Your answer must hold only the lines below from the line containing "The image size is (1040, 585)." through the line containing "The width and height of the screenshot is (700, 934).", each reproduced exactly.

*Stored data*.
==========

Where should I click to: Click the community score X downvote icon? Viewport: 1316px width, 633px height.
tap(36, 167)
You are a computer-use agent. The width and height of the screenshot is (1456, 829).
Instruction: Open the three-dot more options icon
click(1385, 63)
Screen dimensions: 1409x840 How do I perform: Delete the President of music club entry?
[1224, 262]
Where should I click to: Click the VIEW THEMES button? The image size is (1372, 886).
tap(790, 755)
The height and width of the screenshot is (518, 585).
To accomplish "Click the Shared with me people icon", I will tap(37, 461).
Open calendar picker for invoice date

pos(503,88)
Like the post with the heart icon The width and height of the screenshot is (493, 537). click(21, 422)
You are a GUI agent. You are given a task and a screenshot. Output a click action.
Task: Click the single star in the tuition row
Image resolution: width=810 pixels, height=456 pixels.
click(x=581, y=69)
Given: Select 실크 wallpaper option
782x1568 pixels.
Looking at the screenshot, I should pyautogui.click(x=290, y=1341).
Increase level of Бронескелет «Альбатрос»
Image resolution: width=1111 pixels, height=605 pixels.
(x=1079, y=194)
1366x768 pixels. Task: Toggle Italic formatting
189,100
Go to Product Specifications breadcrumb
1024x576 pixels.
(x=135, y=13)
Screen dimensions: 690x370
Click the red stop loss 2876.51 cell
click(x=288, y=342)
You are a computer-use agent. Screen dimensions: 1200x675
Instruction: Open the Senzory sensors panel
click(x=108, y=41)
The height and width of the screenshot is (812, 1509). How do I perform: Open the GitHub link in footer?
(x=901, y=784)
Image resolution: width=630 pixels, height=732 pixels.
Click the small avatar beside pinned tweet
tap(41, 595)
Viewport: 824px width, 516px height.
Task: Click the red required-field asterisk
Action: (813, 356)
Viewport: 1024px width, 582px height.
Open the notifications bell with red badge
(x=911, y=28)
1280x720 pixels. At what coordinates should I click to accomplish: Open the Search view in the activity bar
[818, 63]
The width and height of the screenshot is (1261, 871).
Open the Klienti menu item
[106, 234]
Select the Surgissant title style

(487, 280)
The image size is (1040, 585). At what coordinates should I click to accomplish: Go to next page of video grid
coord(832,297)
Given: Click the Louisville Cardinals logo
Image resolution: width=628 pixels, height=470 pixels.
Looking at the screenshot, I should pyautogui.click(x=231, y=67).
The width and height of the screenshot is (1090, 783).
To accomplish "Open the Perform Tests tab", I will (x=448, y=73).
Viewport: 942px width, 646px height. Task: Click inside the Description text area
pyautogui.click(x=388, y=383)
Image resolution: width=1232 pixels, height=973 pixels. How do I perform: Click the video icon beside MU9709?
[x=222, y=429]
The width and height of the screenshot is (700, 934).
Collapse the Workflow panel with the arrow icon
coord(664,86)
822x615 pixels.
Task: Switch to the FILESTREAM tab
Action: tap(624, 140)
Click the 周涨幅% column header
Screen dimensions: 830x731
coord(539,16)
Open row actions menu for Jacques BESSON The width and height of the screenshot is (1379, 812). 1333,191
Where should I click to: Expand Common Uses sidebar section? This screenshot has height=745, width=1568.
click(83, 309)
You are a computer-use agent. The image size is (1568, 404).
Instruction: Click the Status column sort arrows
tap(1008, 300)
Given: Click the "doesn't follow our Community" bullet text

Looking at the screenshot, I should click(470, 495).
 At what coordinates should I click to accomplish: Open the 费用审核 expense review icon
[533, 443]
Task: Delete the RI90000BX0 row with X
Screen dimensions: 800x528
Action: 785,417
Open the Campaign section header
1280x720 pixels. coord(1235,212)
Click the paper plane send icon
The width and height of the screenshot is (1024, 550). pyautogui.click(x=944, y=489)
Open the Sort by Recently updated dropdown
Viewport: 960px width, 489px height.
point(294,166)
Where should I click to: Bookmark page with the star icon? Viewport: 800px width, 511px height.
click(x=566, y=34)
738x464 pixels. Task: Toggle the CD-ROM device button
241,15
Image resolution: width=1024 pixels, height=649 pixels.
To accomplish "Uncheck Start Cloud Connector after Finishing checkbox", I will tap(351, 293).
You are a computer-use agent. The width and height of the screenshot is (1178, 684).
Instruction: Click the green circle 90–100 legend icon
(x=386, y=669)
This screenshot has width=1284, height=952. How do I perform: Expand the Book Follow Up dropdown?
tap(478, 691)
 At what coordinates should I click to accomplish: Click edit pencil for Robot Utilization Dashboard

==========

*Response to the exercise*.
The image size is (1040, 585). At what coordinates should I click to accomplish: Go to next page of video grid
coord(832,297)
Given: Click the Louisville Cardinals logo
Image resolution: width=628 pixels, height=470 pixels.
Looking at the screenshot, I should pyautogui.click(x=231, y=67).
The width and height of the screenshot is (1090, 783).
To accomplish "Open the Perform Tests tab", I will (x=448, y=73).
Viewport: 942px width, 646px height. Task: Click inside the Description text area
pyautogui.click(x=388, y=383)
Image resolution: width=1232 pixels, height=973 pixels. How do I perform: Click the video icon beside MU9709?
[x=222, y=429]
The width and height of the screenshot is (700, 934).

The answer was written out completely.